Excerpts from a dataset:
= = =
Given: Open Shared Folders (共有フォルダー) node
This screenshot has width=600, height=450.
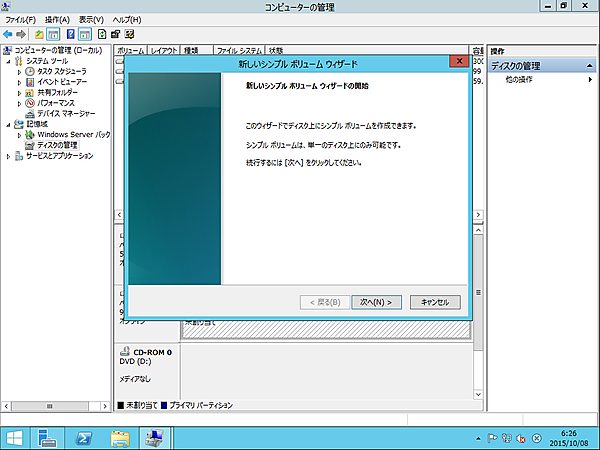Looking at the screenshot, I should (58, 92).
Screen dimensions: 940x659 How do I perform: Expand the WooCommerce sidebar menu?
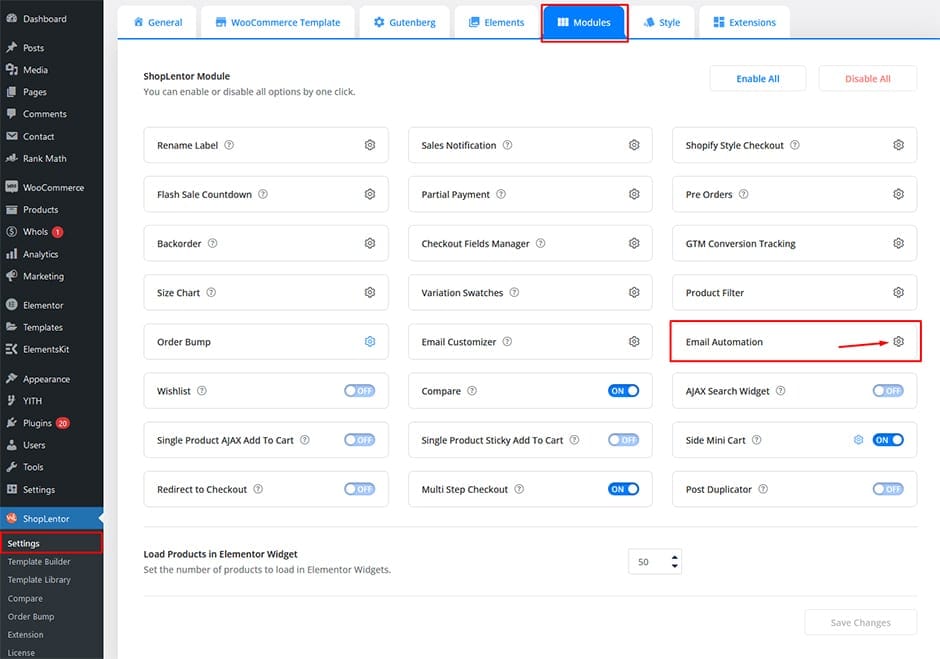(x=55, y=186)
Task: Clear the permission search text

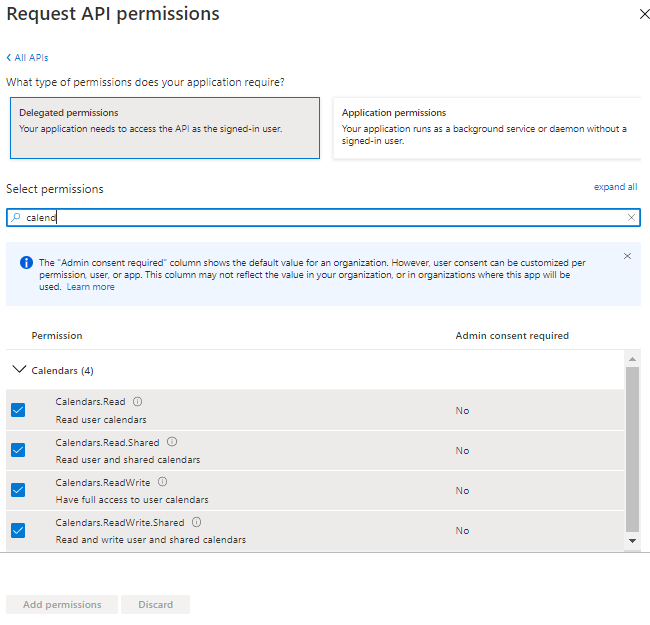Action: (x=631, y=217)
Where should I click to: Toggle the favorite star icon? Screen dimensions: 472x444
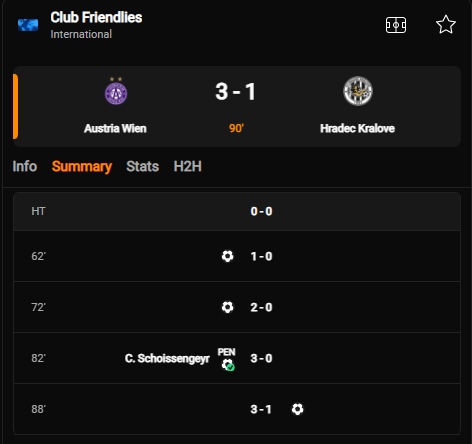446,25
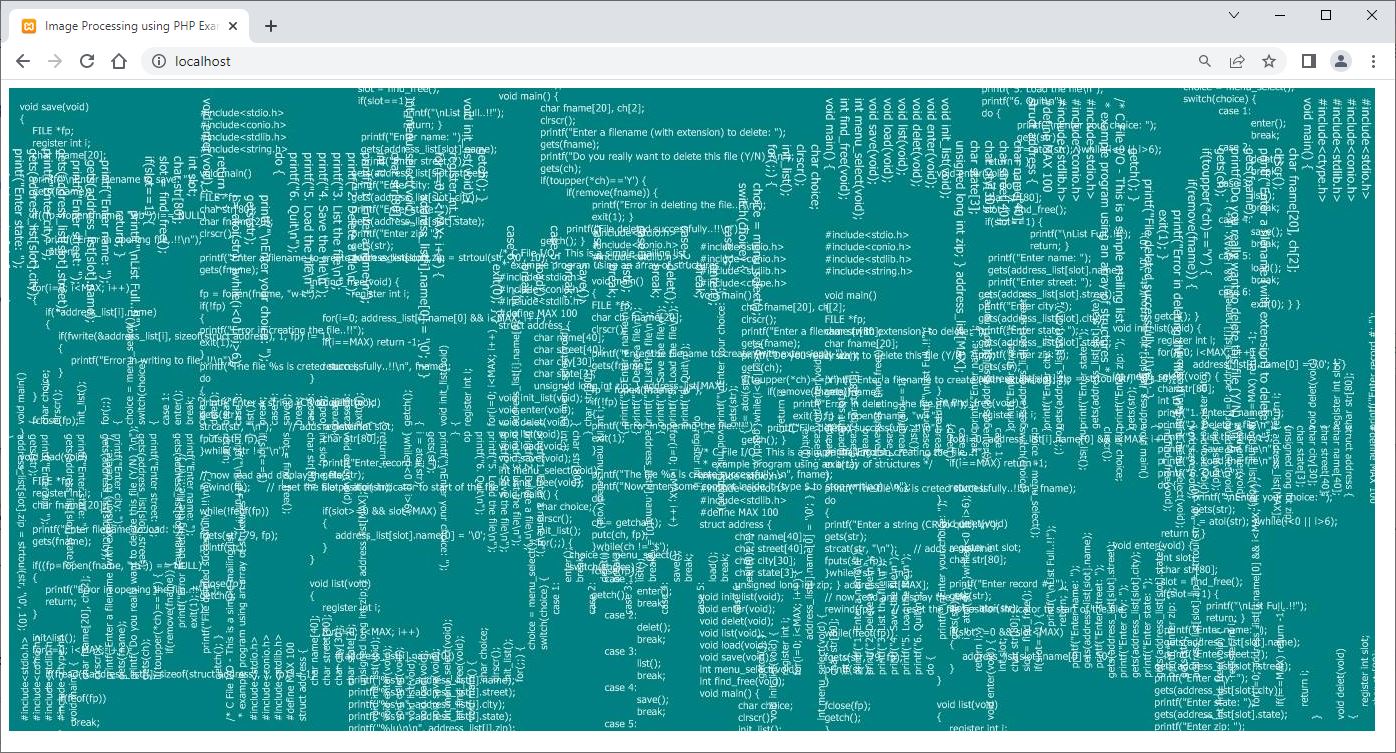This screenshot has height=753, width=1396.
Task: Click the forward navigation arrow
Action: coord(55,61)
= = =
TO DO -> Each entry gets copied exactly; the pictures stay out.

RESPONSE BELOW ->
Given: Open Shared Folders (共有フォルダー) node
This screenshot has width=600, height=450.
Looking at the screenshot, I should (58, 92).
Screen dimensions: 940x659 How do I perform: Expand the WooCommerce sidebar menu?
(x=55, y=186)
Task: Clear the permission search text

Action: (x=631, y=217)
Where should I click to: Toggle the favorite star icon? Screen dimensions: 472x444
446,25
This screenshot has height=753, width=1396.
Task: Click the forward navigation arrow
Action: coord(55,61)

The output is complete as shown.